Jackbox Games
Recognize the Jackbox bald guy? You've seen him on "You Don't Know Jack" CD-ROMs in the '90s.
Jackbox Games
By Alex Lauer / May 21, 2020 7:25 am

What do Jeff Baena, co-writer of I Heart Huckabees; Aimee Lucido, crossword-puzzle expert at The New Yorker; and Jack Black, burgeoning TikTok star, have in common? During quarantine, they’ve all turned to Jackbox Games for comfort.

Jackbox, in the most basic sense, makes party games. If the name doesn’t ring a bell, its most popular games — like Trivia Murder Party, Fibbage or the classic You Don’t Know Jack — might. While the company traces its origin back to 1989 (and the CD-ROM), it has become the unlikely source of entertainment in 2020 for thousands of sequestered people around the world. 

For those who have been missing out, here’s how it works: Jackbox has been releasing packs of party games since 2014, which can be accessed through your computer, smart TV or video-game console of choice. During pre-pandemic times, people would gather in living rooms to play, but while social-distancing is in place, streaming these games through platforms like Discord, Steam or even your standard video-conferencing services like Zoom has been the norm. The games range from trivia to rap and joke battles to Pictionary-esque drawing challenges, but everything has a twist. The most important element, however, is that every player uses their smartphone as a controller. In fact, it’s the smartphone-as-controller element that saved Jackbox from ruin back in 2014, and subsequently saved all of us from having to resort to lesser games while cooped up at home.

For those over 30, the memories of Jackbox likely go back to the aforementioned CD-ROM days, when the company was called Jellyvision and You Don’t Know Jack wasn’t a downloadable, streamable, playable-anywhere game, but simply trivia you could play on your PC with a sarcastic bald guy. Harry Gottlieb was the man behind it all, and in a 2018 feature in GQ, he described the company’s situation in 2014 like this: “We had literally run out of money. It couldn’t have been closer to the plane crashing. But we had this idea, which we’d been knocking around for, like, a decade: using your phone as a controller.”

In short, it saved the company, in conjunction with a suite of releases that satisfied seasoned video-gamers, board-game geeks, trivia junkies and the general public. 

I know what you’re thinking, Ugh, I have to download another app to play this? But that’s the beauty of it — you don’t. All you need to do is open a browser, head to Jackbox.tv and then type in the code for the room you and your friends are playing in. If it sounds complicated, trust me, it’s not. And in good form, Jackbox Games has drawn up more detailed instructions on how to play with people who are scattered across town, the state or the country.

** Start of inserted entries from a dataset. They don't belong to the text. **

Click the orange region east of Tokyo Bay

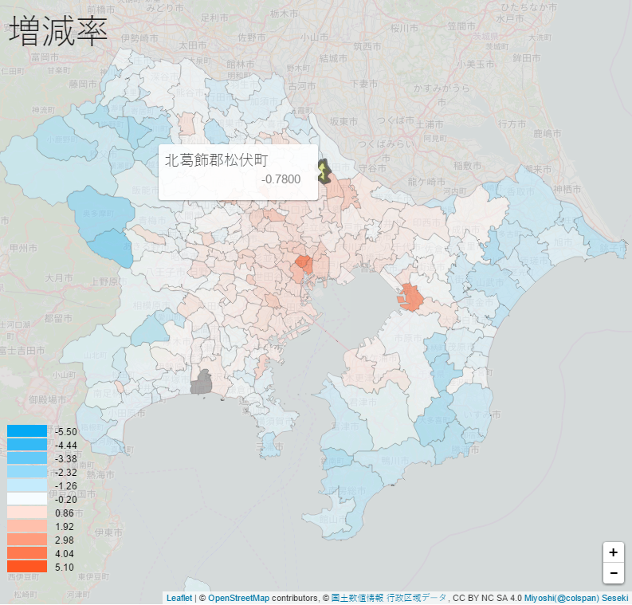tap(410, 297)
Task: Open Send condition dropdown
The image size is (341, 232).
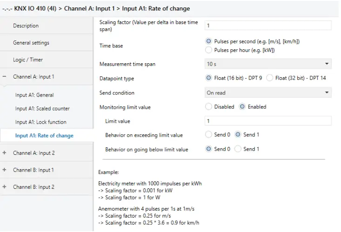Action: pos(268,93)
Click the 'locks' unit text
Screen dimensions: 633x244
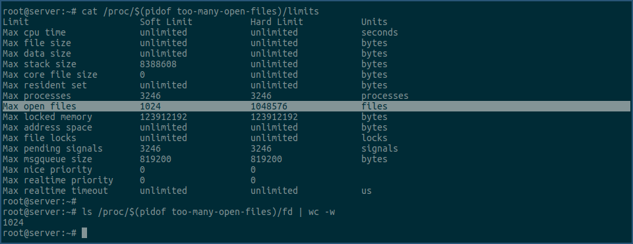375,138
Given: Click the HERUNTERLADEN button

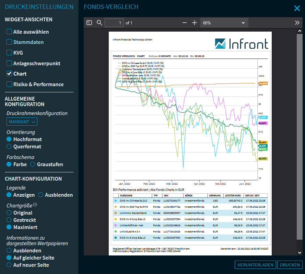Looking at the screenshot, I should 255,265.
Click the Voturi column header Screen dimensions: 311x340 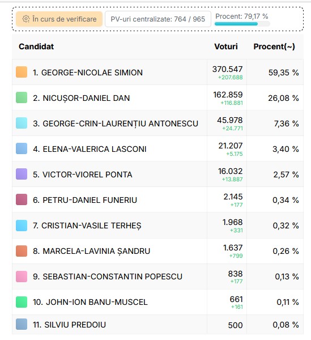(226, 46)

The barriers to entry, unlike other popular quarantine video games like Animal Crossing, are surprisingly low. (No dealing with inflated Nintendo Switch prices on eBay.) You can use the tech you have to get up and running, and the games themselves are cheap, and made even cheaper by the discounts Jackbox has been offering pretty much the entire pandemic. For example, Jackbox Party Pack 6, the latest suite of five games to be released, is currently just $21, and the other packs go as low as $12.49. Plus, only one person in your group needs to buy them.

So what are the best games? While there are gems in every single pack and the best course of action is to start with the most recent release and work backwards, here are some highlights:

  • Fibbage XL (Party Pack 1): Fibbage was the first game released in the new smartphone-controller phase of Jackbox and continues to be one of them most popular. Try to convince friends to pick your answer to trivia questions over the real one.
  • Trivia Murder Party 2 (Party Pack 6): A fast-paced, horror-themed trivia game that pits players who answer incorrectly against each other in different challenges. 
  • Mad Verse City (Party Pack 5): It’s a rap battle, but with the added help of Mad Libs-esque prompts. 
  • Joke Boat (Party Pack 6): It’s like the rap battle, but with jokes. To start the game, all the players get to submit potential setups, and then you have to write the punchline.
  • Split the Room (Party Pack 5): Everyone writes hypothetical situations, but the point isn’t to get people on your side, it’s to, uh, split the room. 

No matter how long social-distancing recommendations last, these are going to be your savior — if they haven’t been already.